Alex Berkowitz, life-ruiner and owner of The Bagel Nook in Freehold, NJ, has taken it upon himself to create a Fireball bagel although there are literally nobody asked him to. What is in a Fireball bagel, you may ask? The dough itself contains a “splash of whiskey” and then the entire criminal offences against humanity bagel is dipped in a Fireball boozy glaze. My immediate reaction upon sounding this news exited something like this 😛 TAGEND

Lord Jesus, why must you experiment me like this?

The Fireball bagel is being sold as “perfect for your hangover” which is a bold proclamation and something I find personally offensive. First of all, Fireball is a imbibe only served out of desperation. Like, walk-into-a-bar-and-realize-you’re-the-only-one-whose-ID-is-actually-legitimate high levels of desperation.

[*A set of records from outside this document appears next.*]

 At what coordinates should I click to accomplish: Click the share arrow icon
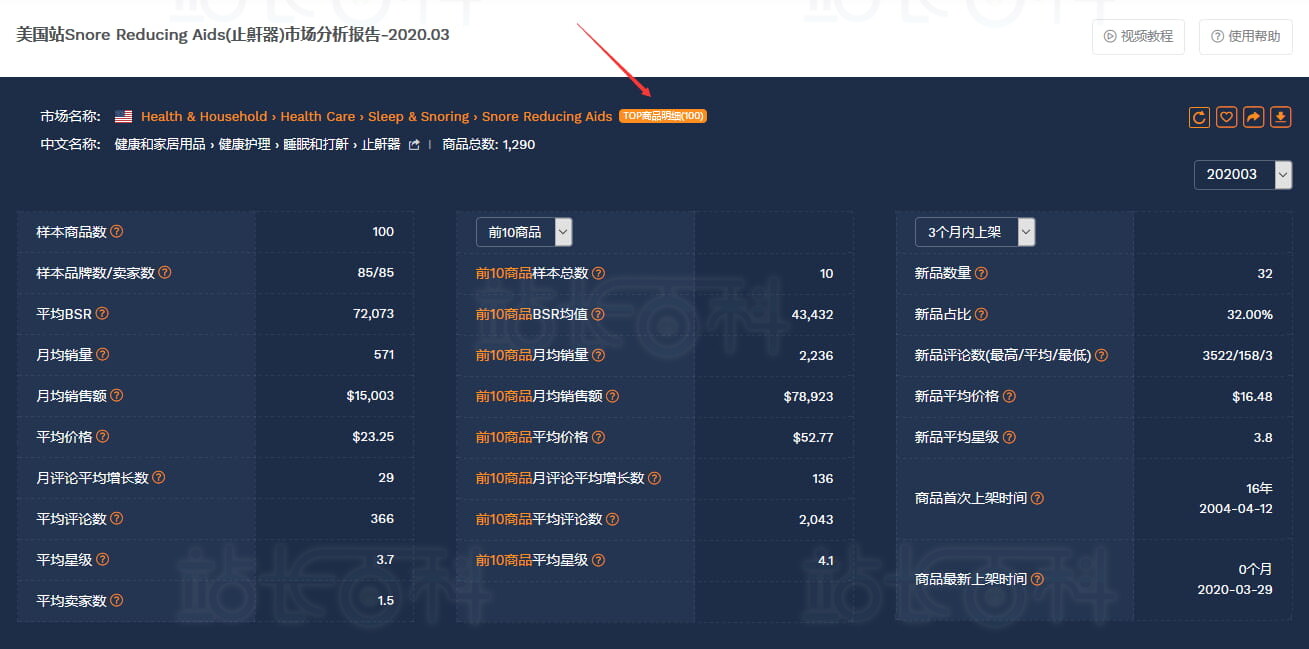point(1253,117)
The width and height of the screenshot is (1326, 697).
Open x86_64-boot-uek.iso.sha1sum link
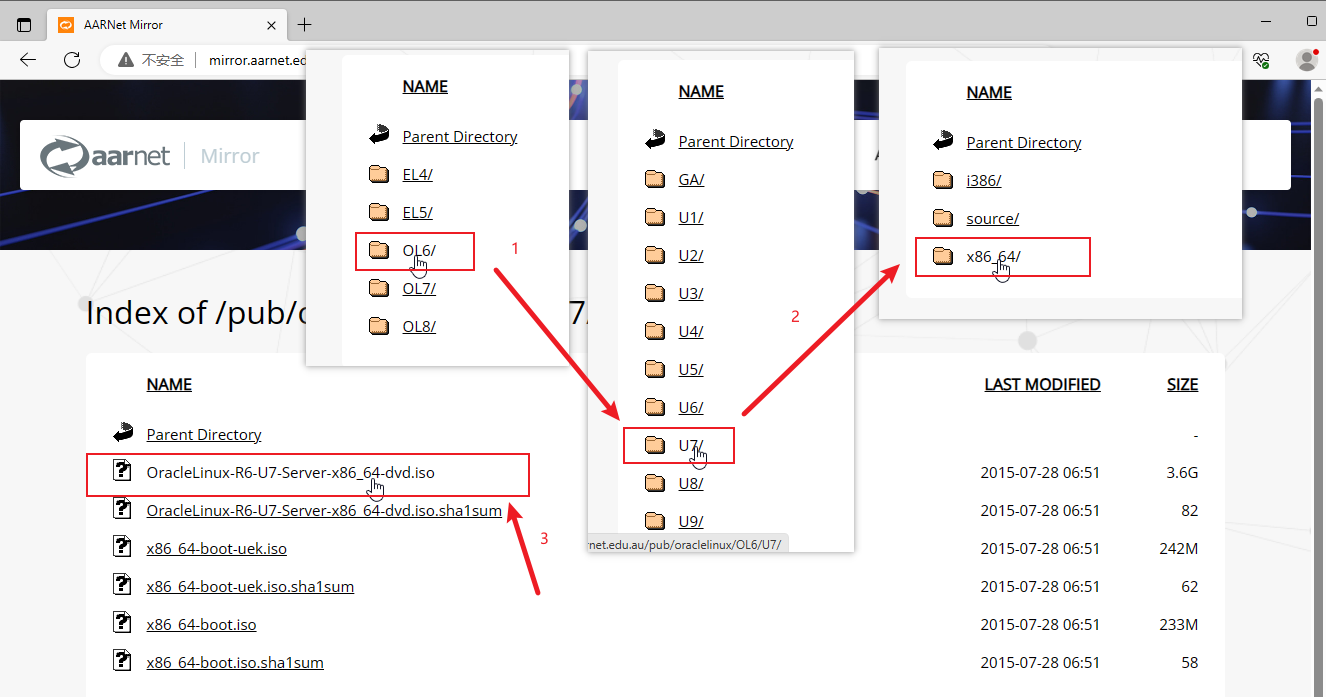tap(249, 586)
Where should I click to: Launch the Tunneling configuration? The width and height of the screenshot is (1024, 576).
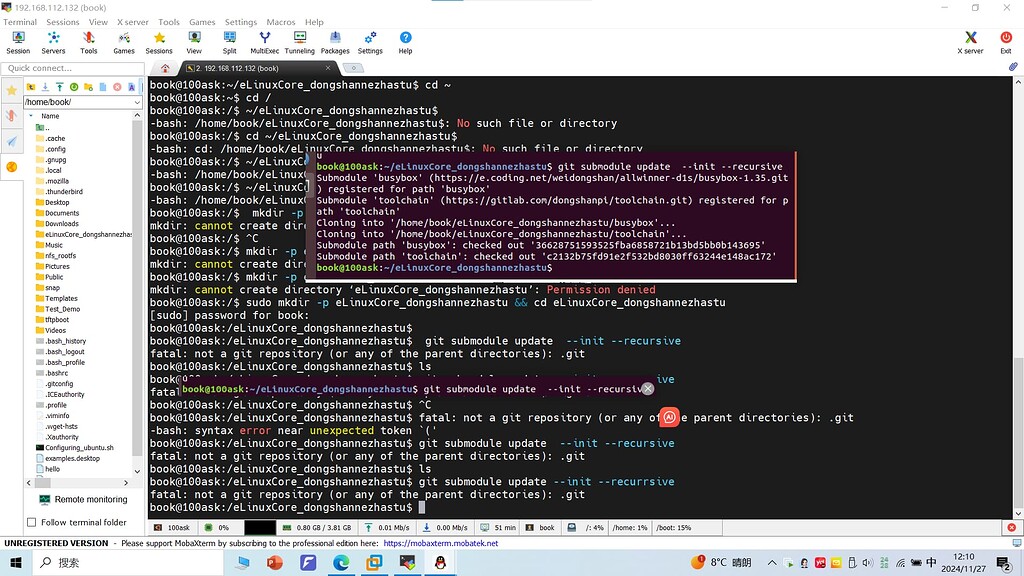[299, 40]
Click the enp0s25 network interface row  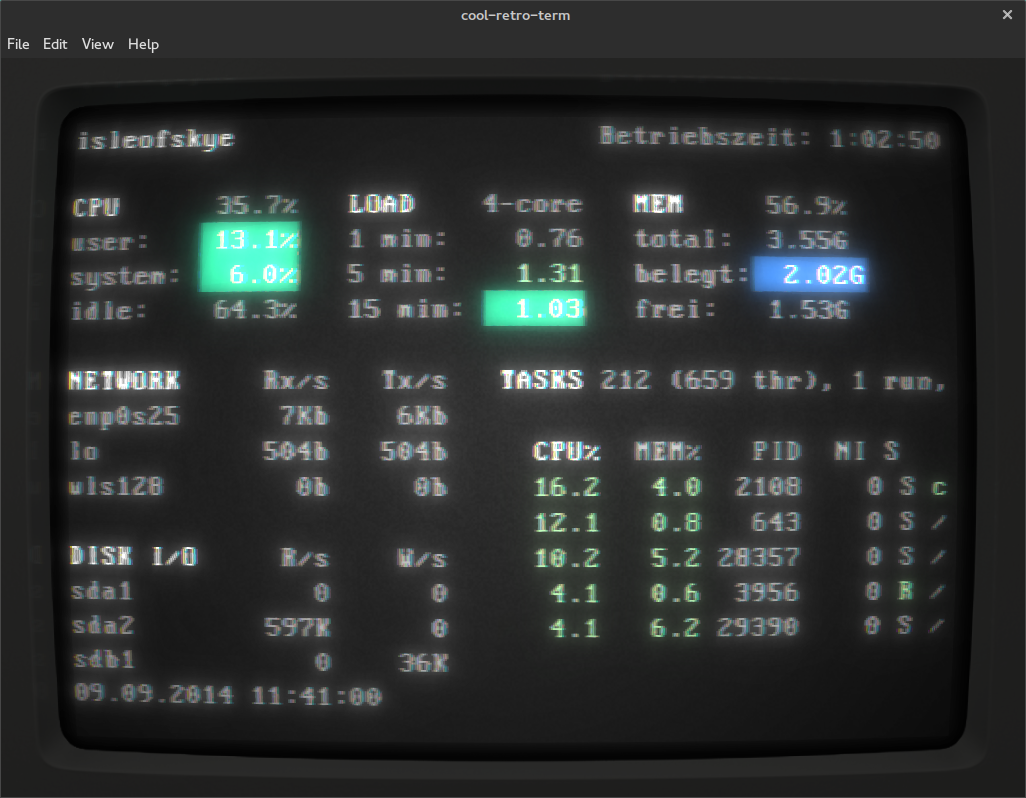124,416
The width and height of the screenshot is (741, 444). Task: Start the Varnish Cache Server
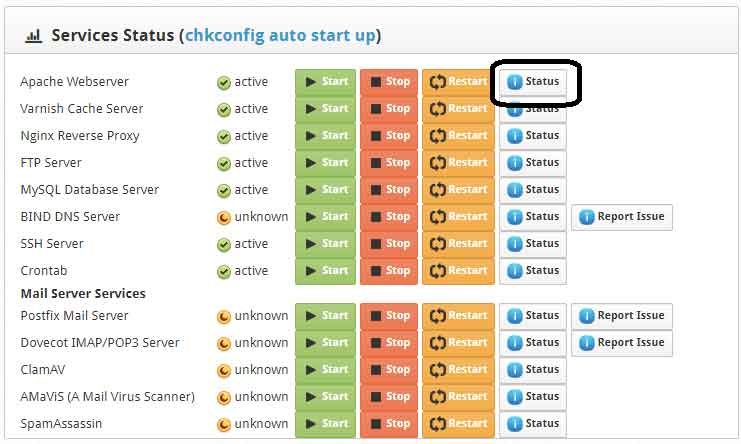(325, 109)
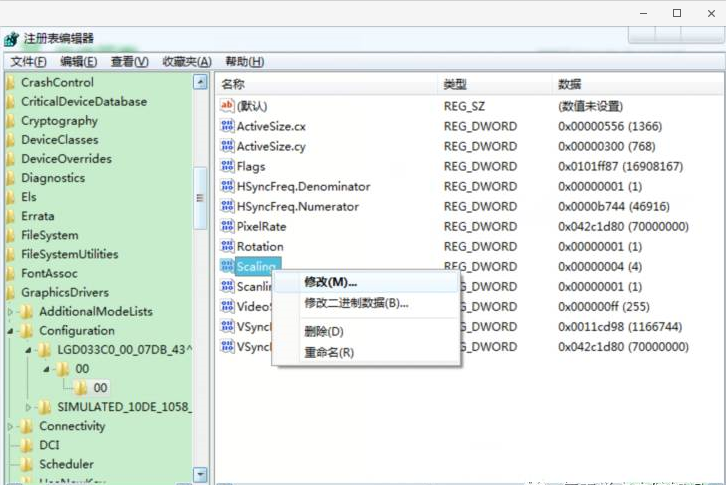Image resolution: width=726 pixels, height=485 pixels.
Task: Click the string icon of the (默认) value
Action: point(226,106)

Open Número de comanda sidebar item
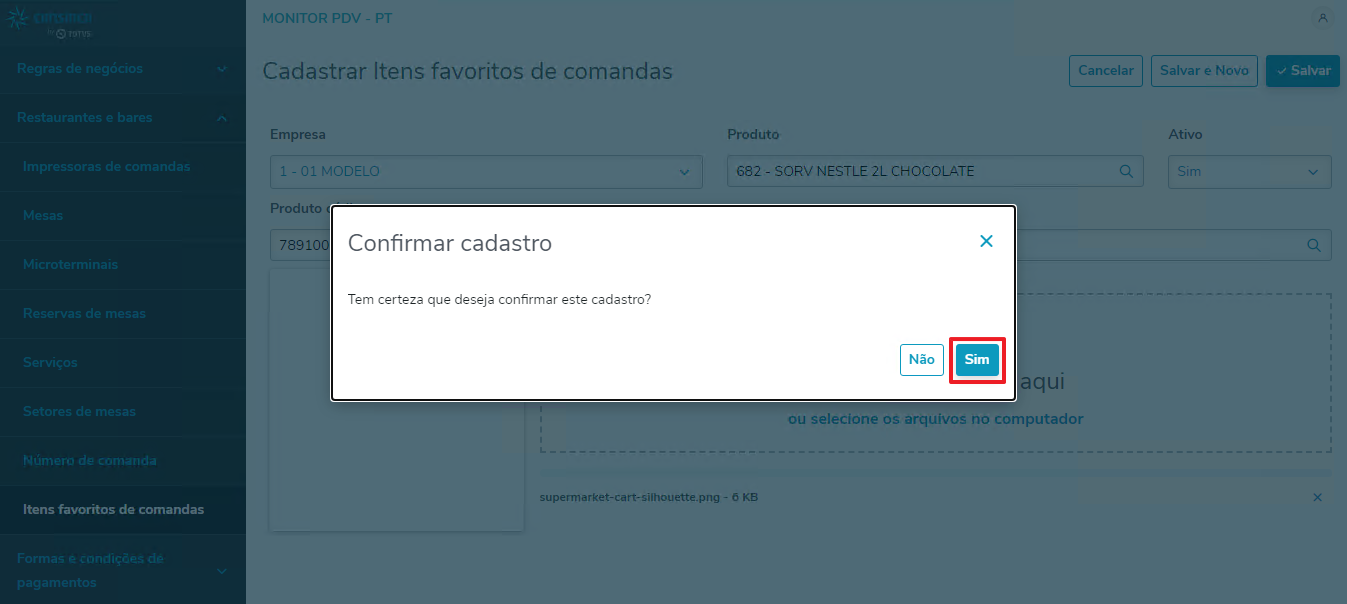tap(90, 460)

And to alter that accomplishment of hopelessnes against me and make it into the one menu I dine when I’m hungover feels like a personal attack.

Secondly , no one buys Fireball of their own free will unless they’re criminally preposterous. Seriously. Think of one person in your life who purchase this shit in increments larger than a single shot forced upon them by random forbid litter. Now should be considered if such person or persons establishes fire to their lives on a daily basis either figuratively or literally. Yeah, they can’t be trusted.

When the owner of The Bagel Nook was asked why he organized such an abomination where he came up with the relevant recommendations, Berkowitz said that a neighbourhood radio DJ specified “Cubby” asked him to prepare the bagel for Cubby’s birthday in exchange for Berkowitz coming free passes to meet the Backstreet Boys. So THIS is the price of humanity these days?

That’s what you’re telling me? WELL I HOPE IT WAS WORTH IT, ALEX.

The good bulletin here is that you have to be 21 or older to purchase the Fireball bagel, which intends the bagel might succumb a slow and pain death because their target marketplace won’t even be able to buy it. I symbolize let’s be real , no one of the legal drinking age would gladly choose to ingest Fireball in any way, influence, or formation before 11 am.

And if you’re absurd extra af and are actually looking forward to Fireball bagels because of the Instagrams, your life is about to get even better because you literally don’t even to leave the house for this shit. That’s right, for a cool $80 per baker’s dozen, you too can get cinnamon flavored dejection extradited right to your opening on Saturday morning. Honestly, god speed.

Brb, if you need me I’ll precisely be adding DJ Cubby, The Backstreet Boys, and any person with the given name of “Alex” to my personal feeling journal.